Tenho 55 anos. Ando só pela vida desde os 23. Gosto da solidão desde a infância. Mas aprendi o preço da minha escolha fazendo faxinas na minha casa.

Já escorreguei feio em um piso molhado, prendi as duas mãos em um varal assassino, machuquei o tornozelo na área de serviço e tive o rosto cortado por uma máquina de costura que desabou da estante. Nestes momentos, seria ótimo ter alguém por perto, tudo poderia ter sido mais grave, de uma maneira que não pudesse resolver sozinha. Mas também percebo a mão de Deus que nunca me deixa só, eu sinto o Seu cuidar, com amor e muito carinho. O meu primeiro pedido na hora da dor é: - Senhor, não permita que eu desmaie. Uma médica disse-me que tenho sangue frio, depois de contar-lhe como agi para estancar o sangue e prestar a mim mesma o primeiro socorro. Devo esse aprendizado aos meus sobrinhos, ajudei minhas irmãs e cunhadas a cuidar deles quando crianças e vivi muitas situações em que meu sangue precisou ser mesmo muito frio. Os filhos chegaram já adolescentes, mas também ensinaram-me a agir com precisão, apesar do desespero do momento, saber o que dizer quando os gêmeos ligam de madrugada porque um deles está com febre alta, socorrer o outro que caiu na escada, a outra que precisa de uma cirurgia. Essas coisas que as mães passam todos os dias mesmo quando o filho já é dono do seu nariz. Quando se tem uma mãe pra chamar, esse é o melhor socorro. Eu chamaria a minha.

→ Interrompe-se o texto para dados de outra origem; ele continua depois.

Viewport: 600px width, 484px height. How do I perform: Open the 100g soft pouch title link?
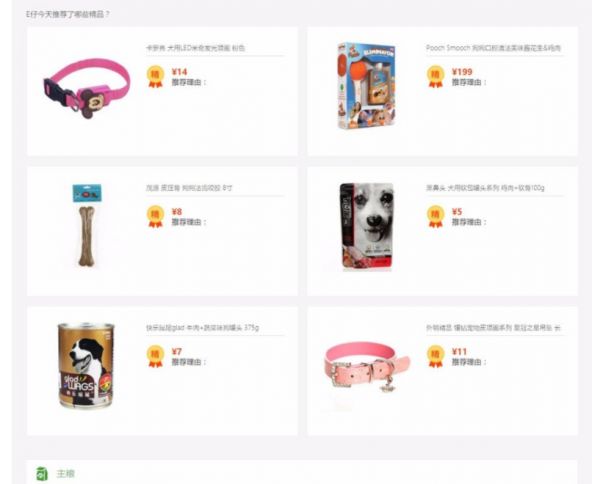485,187
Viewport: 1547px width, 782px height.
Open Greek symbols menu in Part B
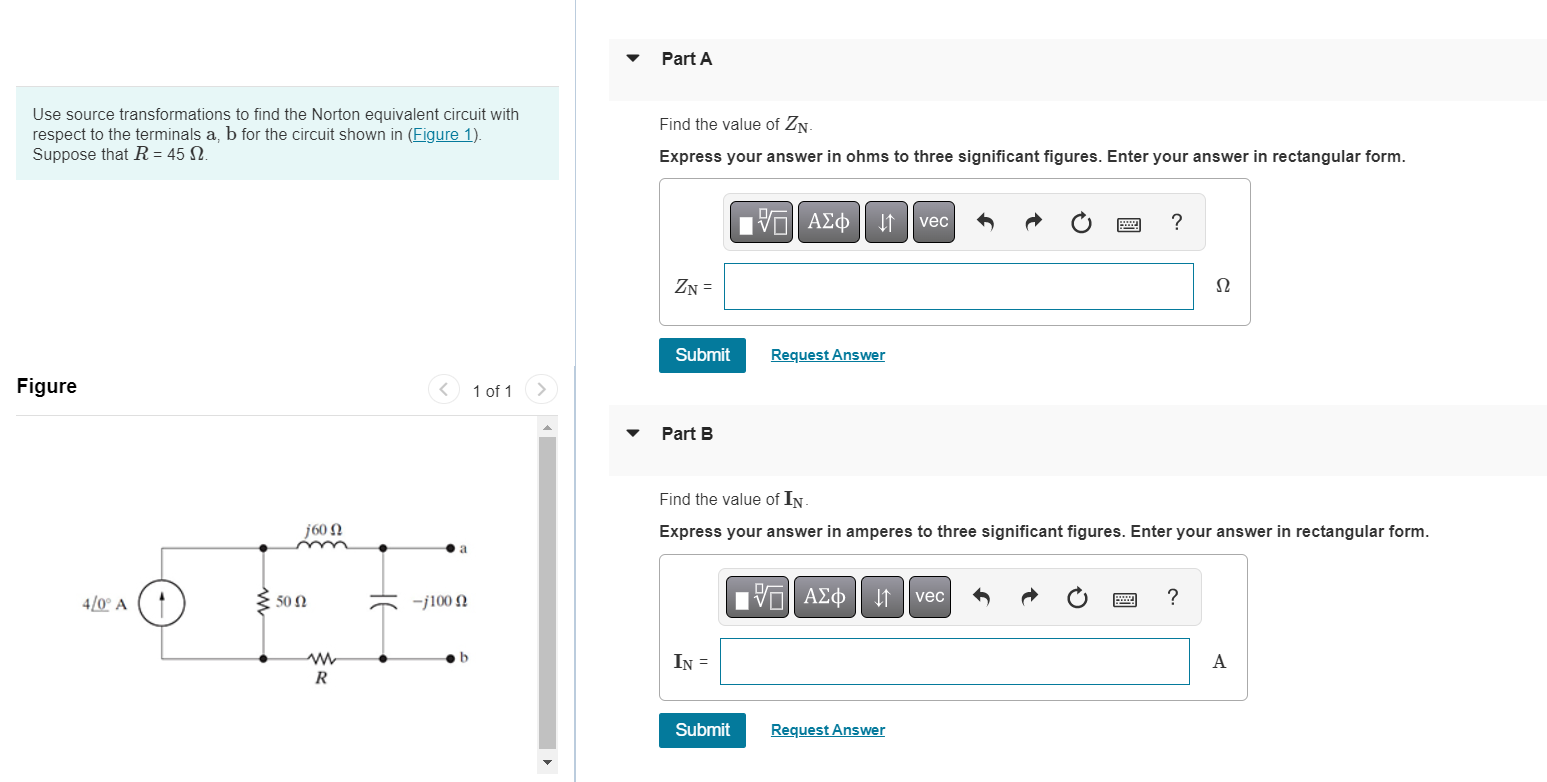(x=825, y=597)
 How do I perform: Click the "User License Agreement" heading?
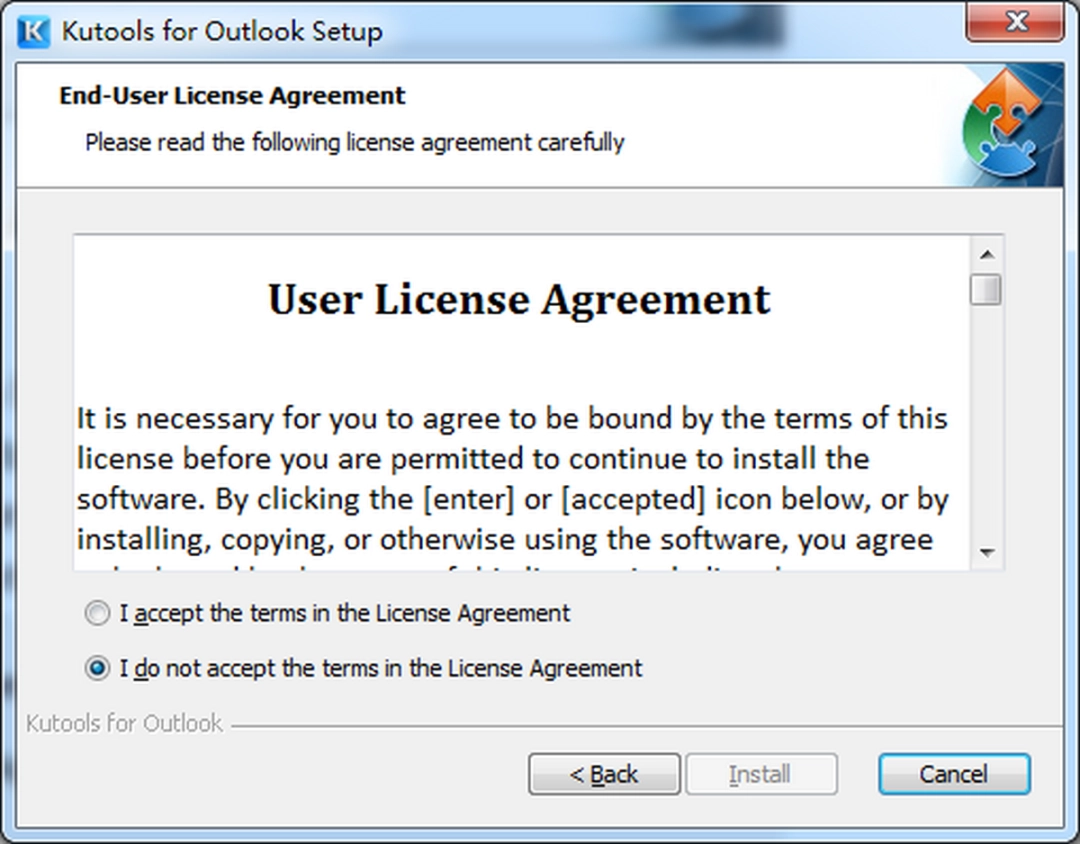coord(519,298)
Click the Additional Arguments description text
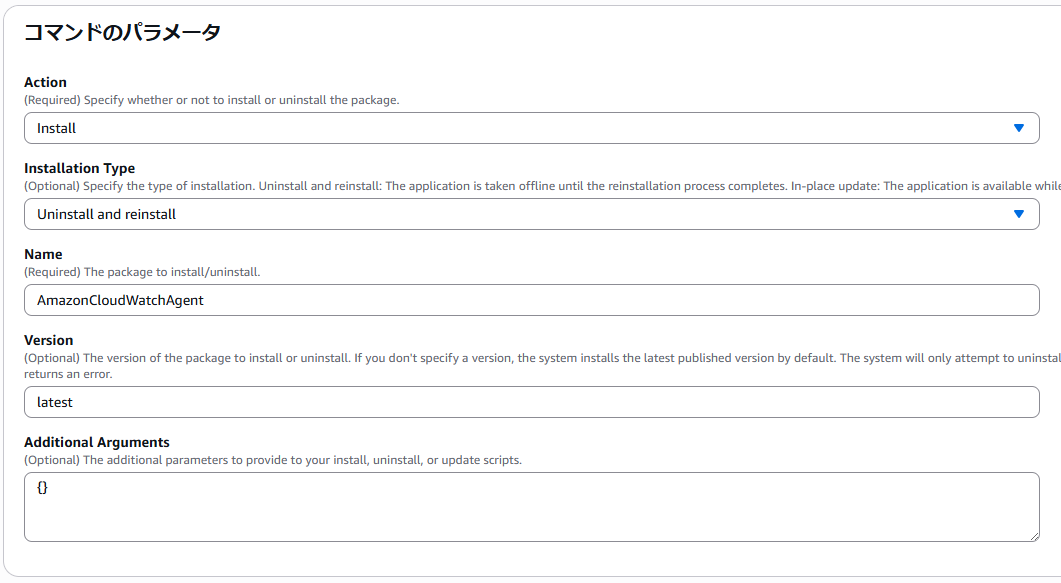This screenshot has height=583, width=1061. pos(273,460)
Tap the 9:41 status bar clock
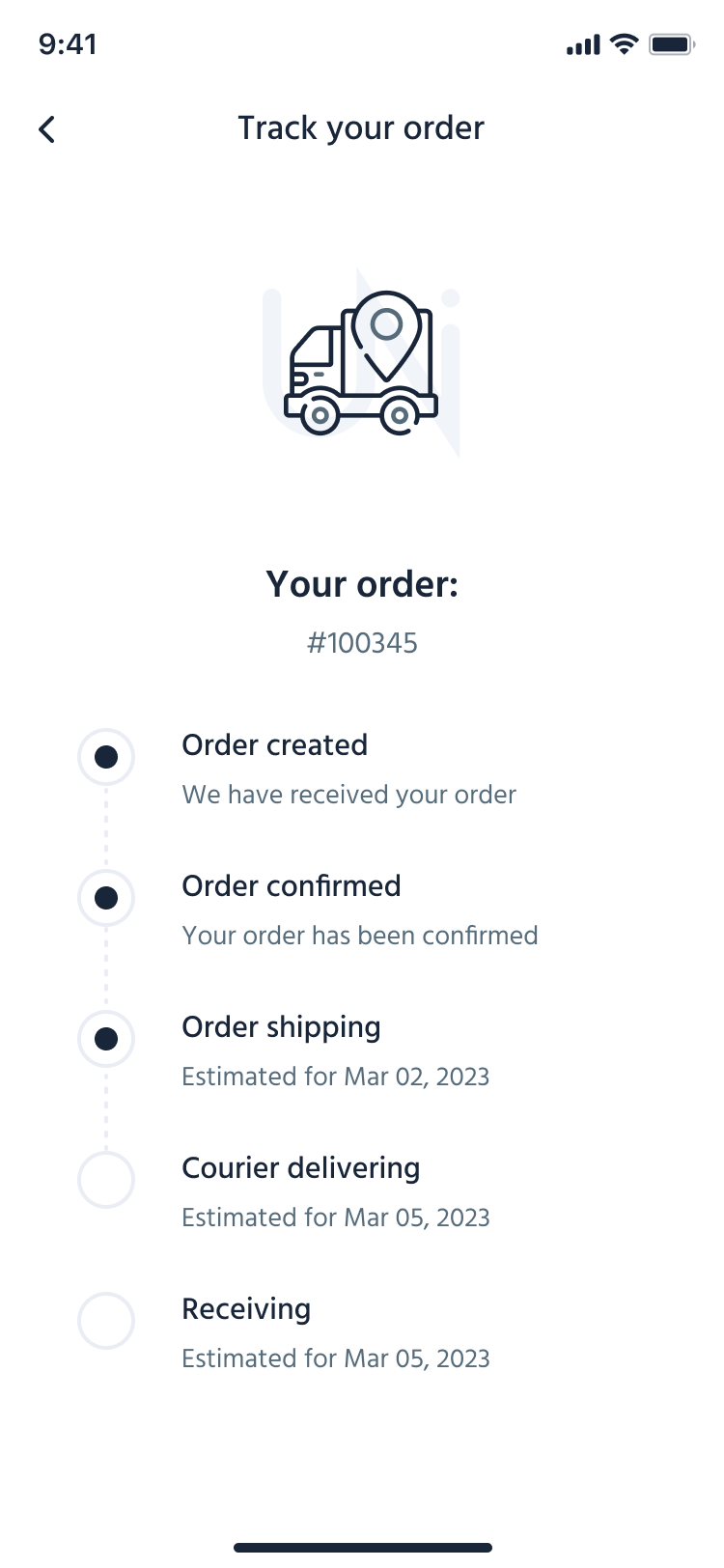The height and width of the screenshot is (1568, 724). point(68,44)
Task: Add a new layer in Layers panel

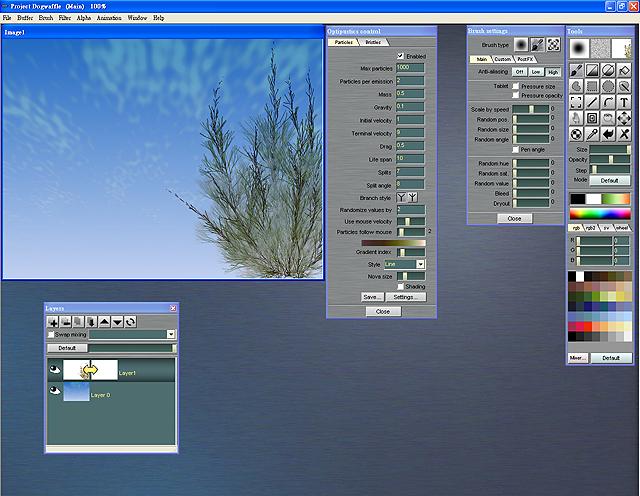Action: click(53, 322)
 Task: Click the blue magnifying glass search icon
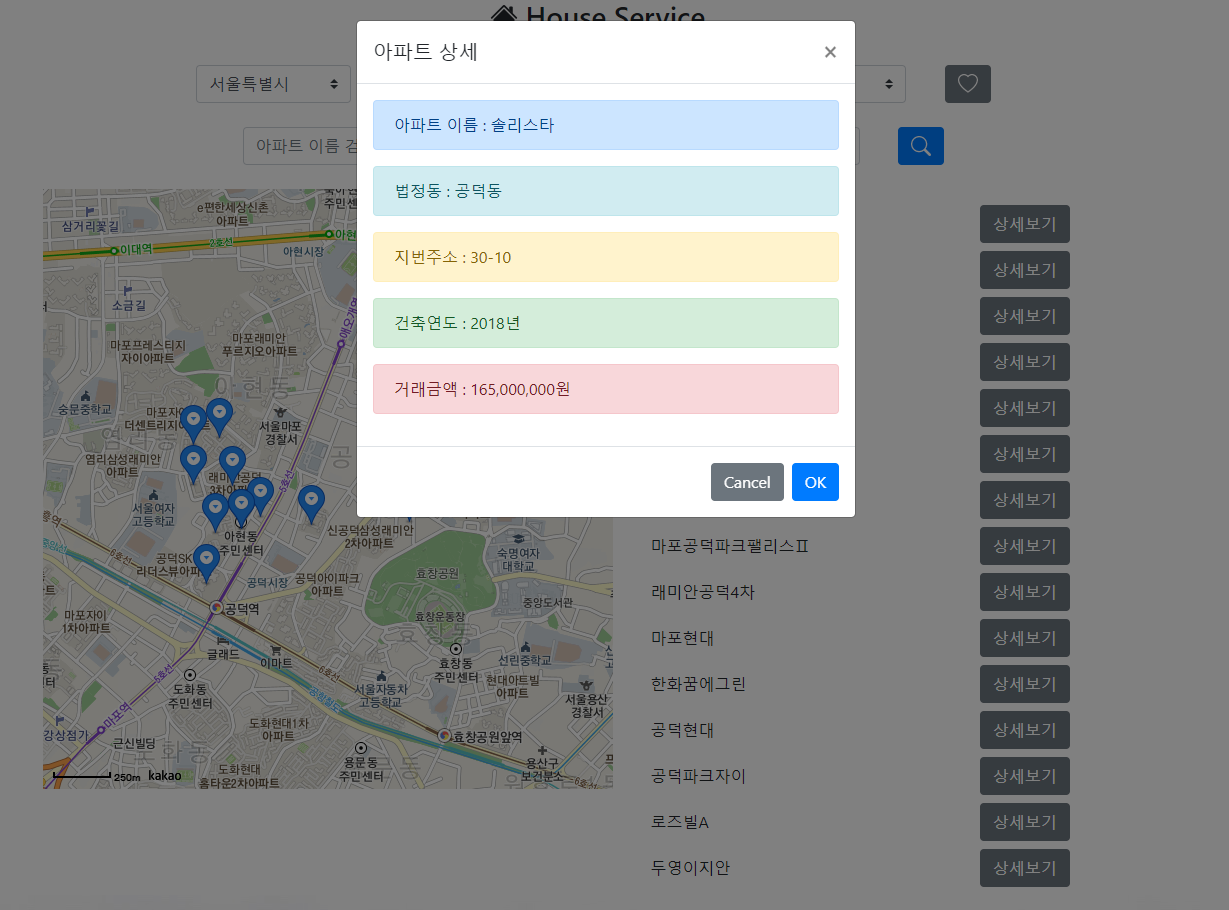(919, 145)
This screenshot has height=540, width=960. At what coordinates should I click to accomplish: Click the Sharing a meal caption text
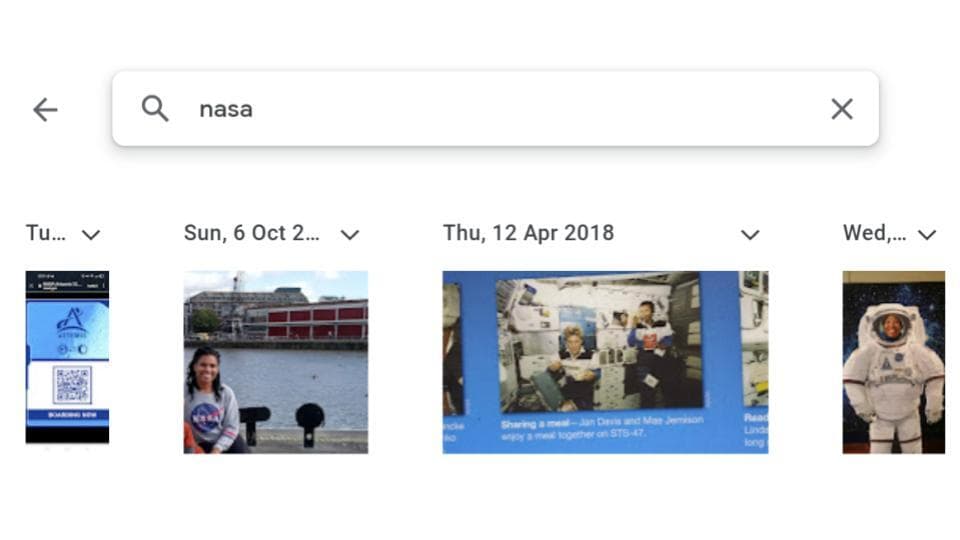coord(602,428)
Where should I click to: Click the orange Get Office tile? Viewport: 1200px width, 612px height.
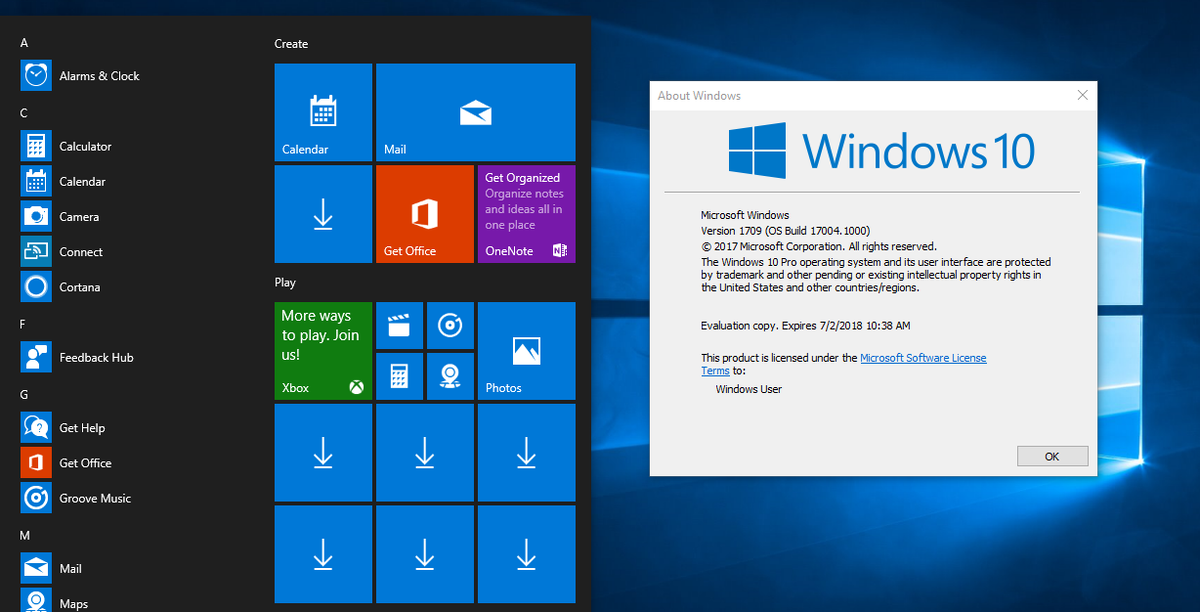pos(425,214)
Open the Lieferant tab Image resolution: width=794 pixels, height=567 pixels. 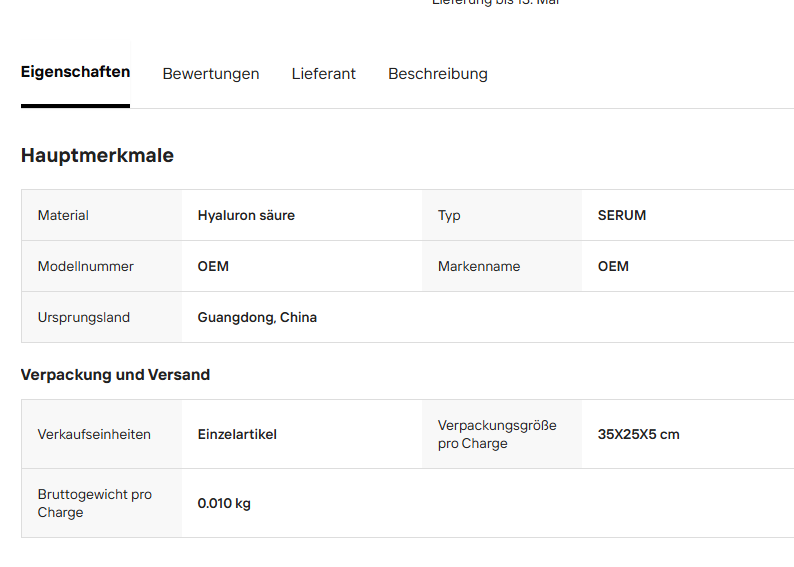(x=324, y=74)
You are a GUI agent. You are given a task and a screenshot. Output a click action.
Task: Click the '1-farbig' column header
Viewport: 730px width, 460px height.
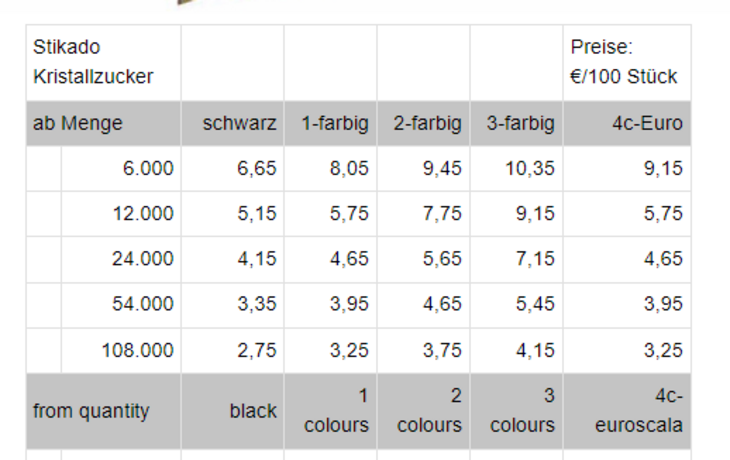(x=331, y=123)
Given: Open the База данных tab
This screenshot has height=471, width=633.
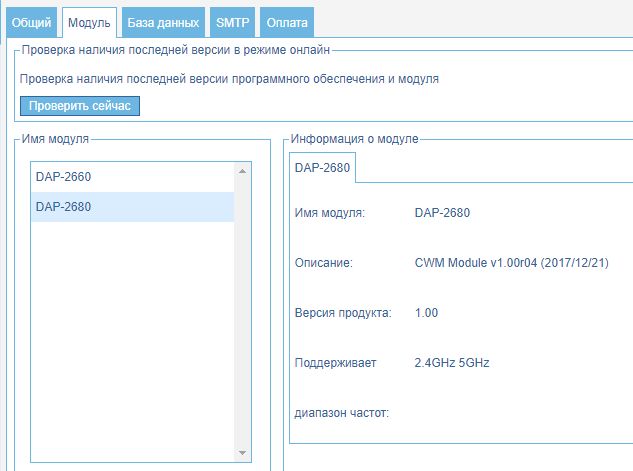Looking at the screenshot, I should point(163,21).
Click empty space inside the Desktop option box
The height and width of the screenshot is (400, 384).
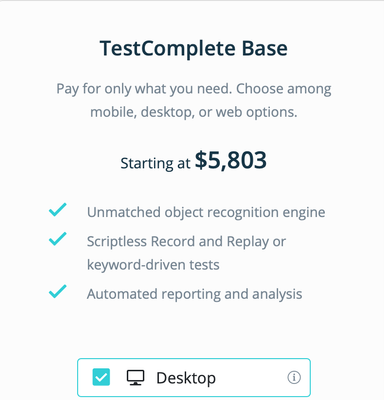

Não sou do tipo que aconselha a solidão, é bom pra mim, mas percebo a grande maioria que tem necessidade de outra pessoa por perto, ainda que se sinta só, posto não ser o fato de ter alguém ao lado que nos livre disso. É preciso gostar de si mesmo, de estar bem em sua própria companhia para depois ser companhia para o outro. Muito me entristece ver casais em profunda solidão, apenas os corpos habitam a mesma casa. Isso é a verdadeira solidão.